Objective: Evidence has indicated an association between depression and low dietary intake of omega-3 polyunsaturated fatty acids (PUFAs). However, clinical trials examining the therapeutic benefit of omega-3 PUFAs in depression showed inconsistent results. The goal of this study is to systematically evaluate the antidepressant efficacy of omega-3 PUFAs by using meta-analytic method.
Data sources: MEDLINE, Embase, and PsycINFO databases were searched from 1966 through August 2006 using the key words (depression OR depressive disorder OR mood disorder) AND (omega-3 OR EPA OR DHA OR poly-unsaturated fatty acid OR fish oil).

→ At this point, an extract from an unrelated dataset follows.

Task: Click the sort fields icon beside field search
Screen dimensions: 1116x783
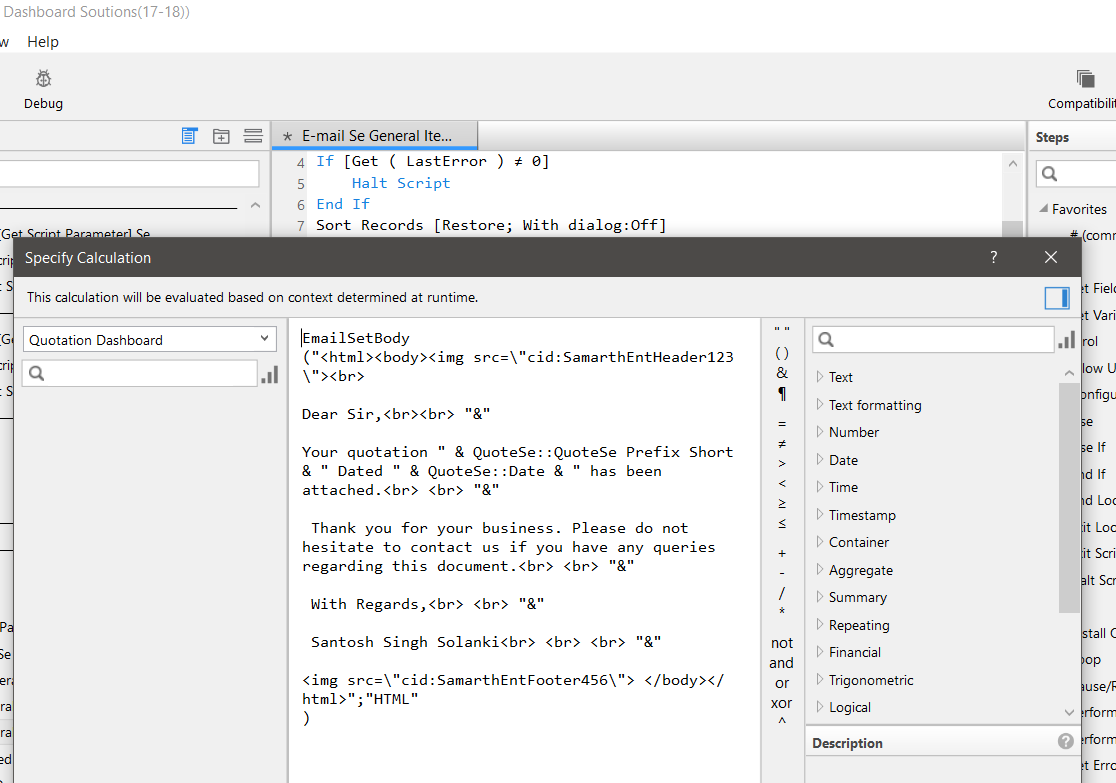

The search was limited to literature in English and clinical trials.
Study selection: Ten double-blind, placebo-controlled studies in patients with mood disorders receiving omega-3 PUFAs with the treatment period lasting 4 weeks or longer were included.
Data extraction: Effect size (ES) of each individual study was derived by computing the standardized mean difference. A random-effects model was used to pool the ESs of all included studies.
Data synthesis: When pooling the results of 10 included studies (N = 329), we found a significant antidepressant effect of omega-3 PUFAs (ES = 0.61, p = .003). Likewise, omega-3 PUFAs significantly improved depression in patients with clearly defined depression (ES = 0.69, p = .002) or with bipolar disorder (ES = 0.69, p = .0009). The dosage of eicosapentaenoic acid (EPA) did not change the antidepressant efficacy significantly. However, significant heterogeneity among these studies and publication bias were noted.
Conclusions: Although our meta-analysis showed significant antidepressant efficacy of omega-3 PUFAs, it is still premature to validate this finding due to publication bias and heterogeneity. More large-scale, well-controlled trials are needed to find out the favorable target subjects, therapeutic dose of EPA, and the composition of omega-3 PUFAs in treating depression.